> _EXERCISE DESCRIPTION_:
Please copy the material from the line containing "You are a computer-use" through the end of the material, substituting "Google User" for "Facebook User" and changing nothing else. Leave out the pictures.

> _ROWS_:
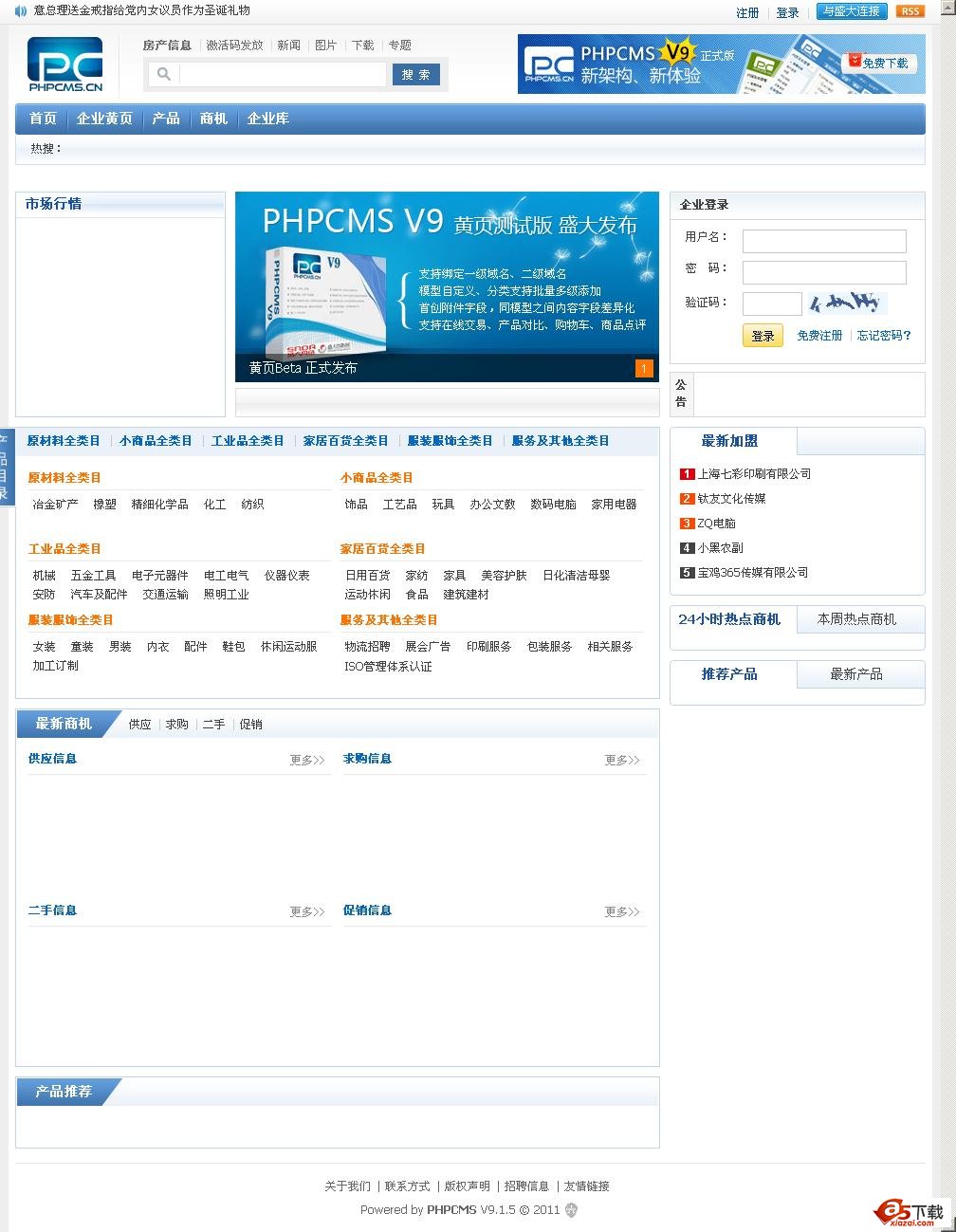956x1232 pixels.
Task: Open the 企业黄页 navigation menu item
Action: point(104,118)
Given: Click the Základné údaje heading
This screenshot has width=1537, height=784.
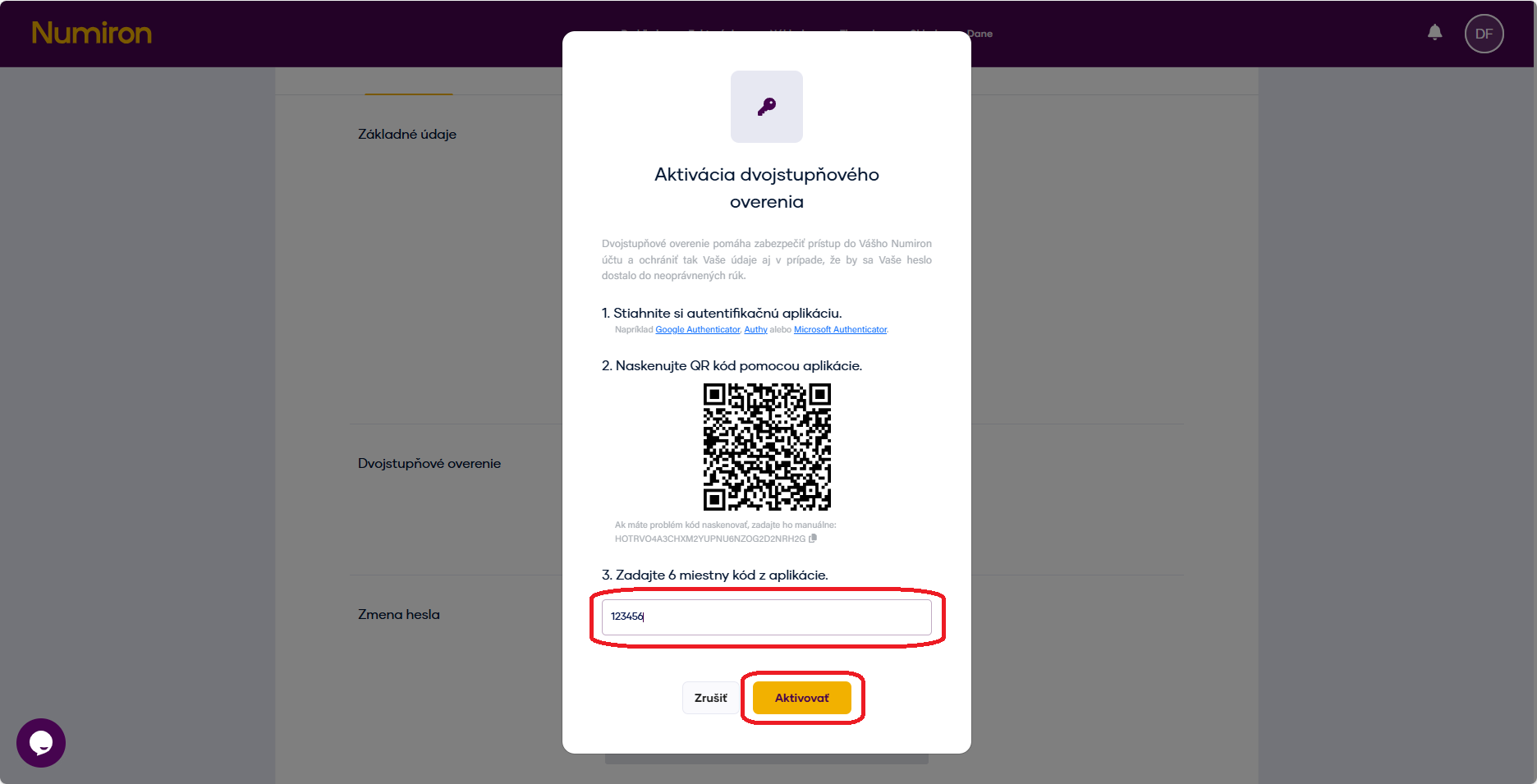Looking at the screenshot, I should [x=406, y=134].
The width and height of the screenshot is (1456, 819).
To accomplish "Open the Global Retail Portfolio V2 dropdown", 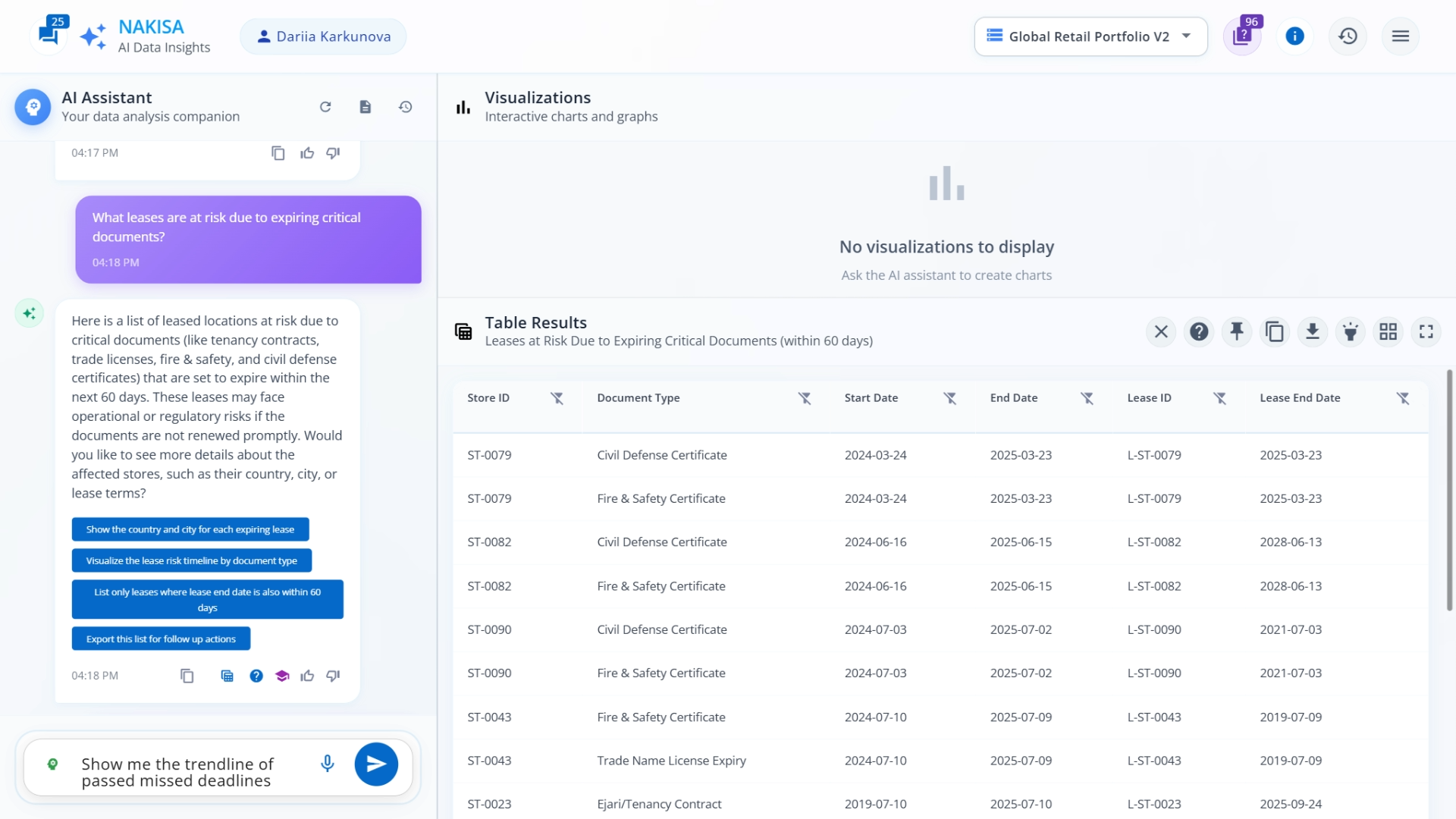I will 1090,36.
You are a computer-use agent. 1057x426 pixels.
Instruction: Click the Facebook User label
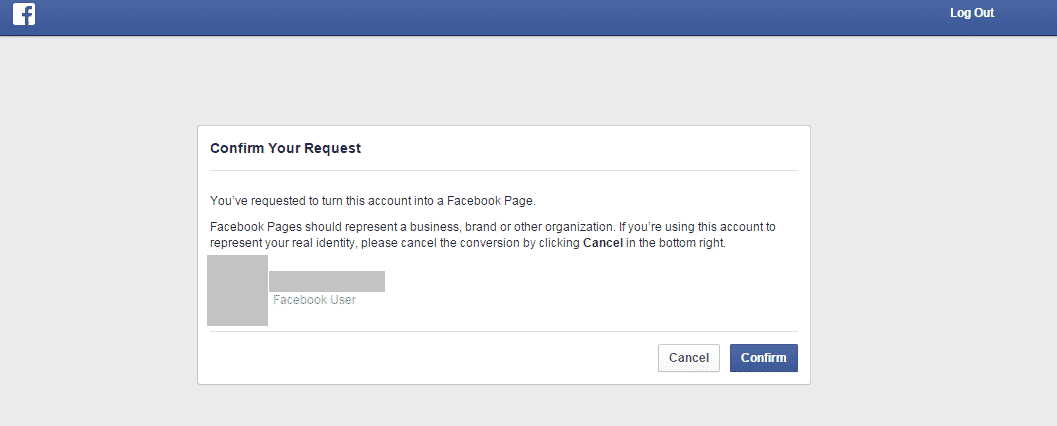point(314,300)
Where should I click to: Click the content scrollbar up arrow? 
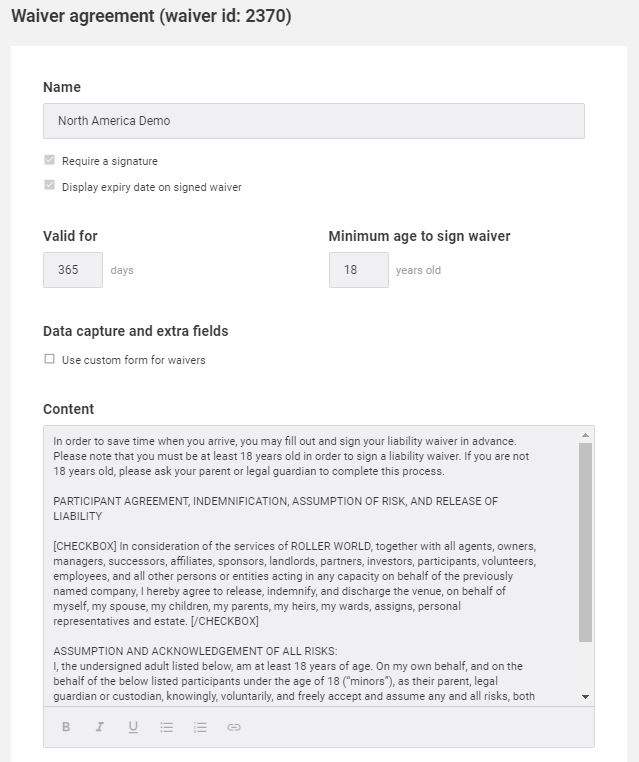coord(586,435)
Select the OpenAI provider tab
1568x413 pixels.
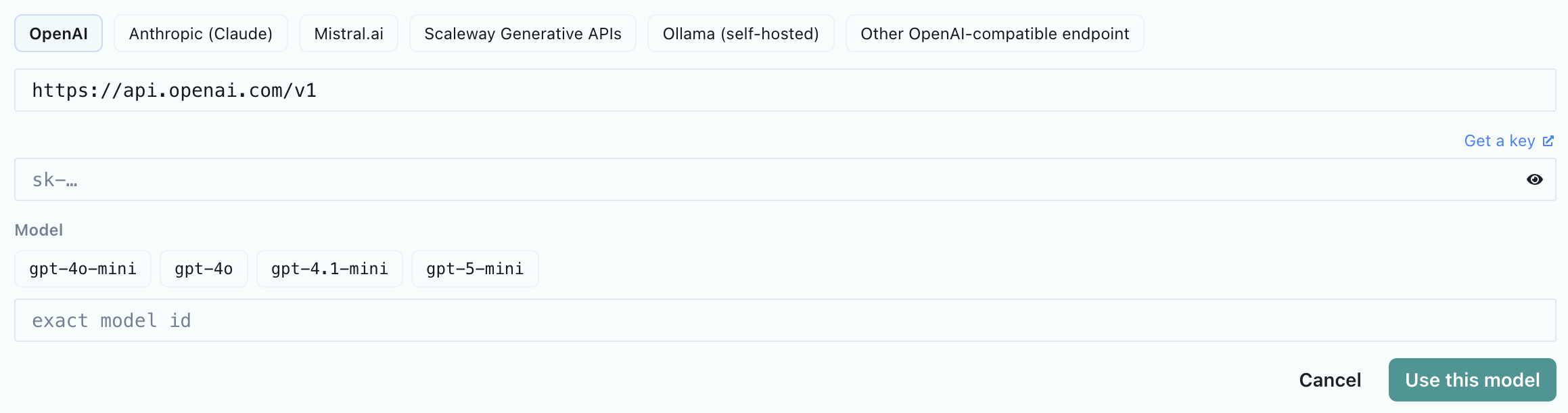pos(58,33)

> _FINAL ANSWER_:
You are a computer-use agent. 1057x426 pixels.
Instruction: Click the Google User label
point(314,300)
Where should I click to: Click the content scrollbar up arrow? 
coord(586,435)
Select the OpenAI provider tab
1568x413 pixels.
pos(58,33)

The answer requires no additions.